Deduzi que o meu interlocutor já viajara
algumas vezes de metrô, e prossegui.
-Uma senhora, junto a mim, que estava
com os costados na lataria do vagão falou a uma desconhecida da sua intenção de
ceder seu espaço para as duas, mas titubeava.
-Titubeava como?
Ela dizia que idosos não gostam, às
vezes.
-Alguns não gostam mesmo que lhe cedam o
lugar. - concordou.
-As duas velhinhas estavam tão
combalidas que não podiam se dar ao luxo de gostar ou não. Elas tinham, na
verdade, de sentar.
-E elas sentaram?
-O caso se desenrolou de uma maneira
cruel. Uma senhora puxou conversa com as duas e percebeu que elas estavam no
trem errado, pois pretendiam ir para Tijuca.
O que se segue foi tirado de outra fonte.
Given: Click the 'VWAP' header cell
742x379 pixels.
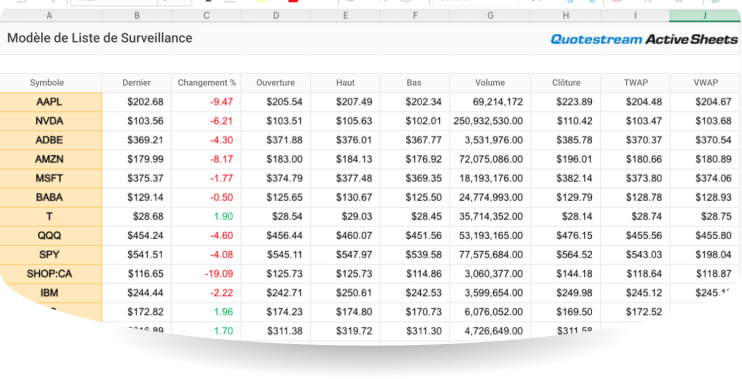Looking at the screenshot, I should [x=706, y=83].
-Mas o que elas faziam na rua?
Essa indagação do Flamenguista me
remeteu ao filme “A Última Sessão do Cinema”, quando, na cena do atropelamento
alguém critica a vítima porque saíra à rua. “Ele saiu para viver” - retrucaram.
Não era, porém, esse caso. Elas,
provavelmente, foram à rua para dar prova de vida ou, então, tinham consulta
médica. O lamentável era não haver um parente com elas, protegendo-as e
guiando-as.
-Bem, a boa cidadã, que também viajava
de pé, orientou-as a saltar na estação de Cidade Nova, passar para a outra
plataforma e pegar o trem que viesse. Deveriam, depois, saltar na Central do
Brasil e embarcar, na mesma plataforma, no trem que viesse com as luzes
vermelhas, pois esse rumava para a Tijuca.
-E tudo ficou resolvido?
-Nada; logo que as duas velhinhas
desembarcaram e as portas do trem se fecharam, ouvi a tal cidadã exclamar “Meus
Deus”. Olhei e vi que elas, em vez de caminharem até a plataforma paralela,
subiram a escada rolante a caminho da prefeitura.
-O piranhão?!... - reagiu estupefato.
Confirmei com a cabeça.
-E como tudo acabou?
-É o que me pergunto. - disse enquanto o carro parava
na Rua Modigliani.
A corrida, no dia subsequente, se deu no
táxi do Sarará (como não descobri ainda seu nome, aqui vai essa identificação
sem sentido pejorativo algum).
-Até que enfim o sol apareceu. - quebrou
o silêncio.
-E muita gente deixa essa oportunidade
passar.
-De aproveitar o sol? - perguntou.
-Uma colega minha de trabalho contou-me
que, ao ser examinada num desses laboratórios, a médica lhe revelou seu espanto
em descobrir tanta gente com carência de vitamina D. E a maior fonte de
vitamina D é o sol.
-Mas não há outros alimentos?...
-Há o salmão, mas quem come salmão além
dos brasileiros que a Dilma Rousseff tirou da miséria com 70 reais por mês?...
-O preço dos alimentos subiu muito. -
comentou.
-Mas o sol está bem na frente –
enfatizei - de qualquer alimento como fonte de vitamina D.
Depois de uma pausa, acrescentei:
-Mesmo os presidiários têm direito ao
banho de sol.
-É o computador. Com essa história de
Facebook, a minha filha fotografa a comida e posta nessa rede social para as
suas amigas verem. Já disse para ela largar essa maluquice e ir brincar no
quintal.
A disposição de ele desabafar a sua
preocupação preencheria umas duas horas, mas teve de parar na Rua Modigliani.